WORK INSTRUCTIONS
Reproduce each of the following records word for word, with nothing changed or left out.

Lines of data

+-------+

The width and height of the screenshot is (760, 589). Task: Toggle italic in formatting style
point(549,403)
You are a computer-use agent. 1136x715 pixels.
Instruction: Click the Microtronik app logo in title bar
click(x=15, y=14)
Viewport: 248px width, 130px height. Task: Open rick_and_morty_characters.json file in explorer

+-------+

WRITTEN RESPONSE
The width and height of the screenshot is (760, 589). Task: Toggle italic in formatting style
point(549,403)
You are a computer-use agent. 1136x715 pixels.
Instruction: Click the Microtronik app logo in title bar
click(x=15, y=14)
Viewport: 248px width, 130px height. Task: Open rick_and_morty_characters.json file in explorer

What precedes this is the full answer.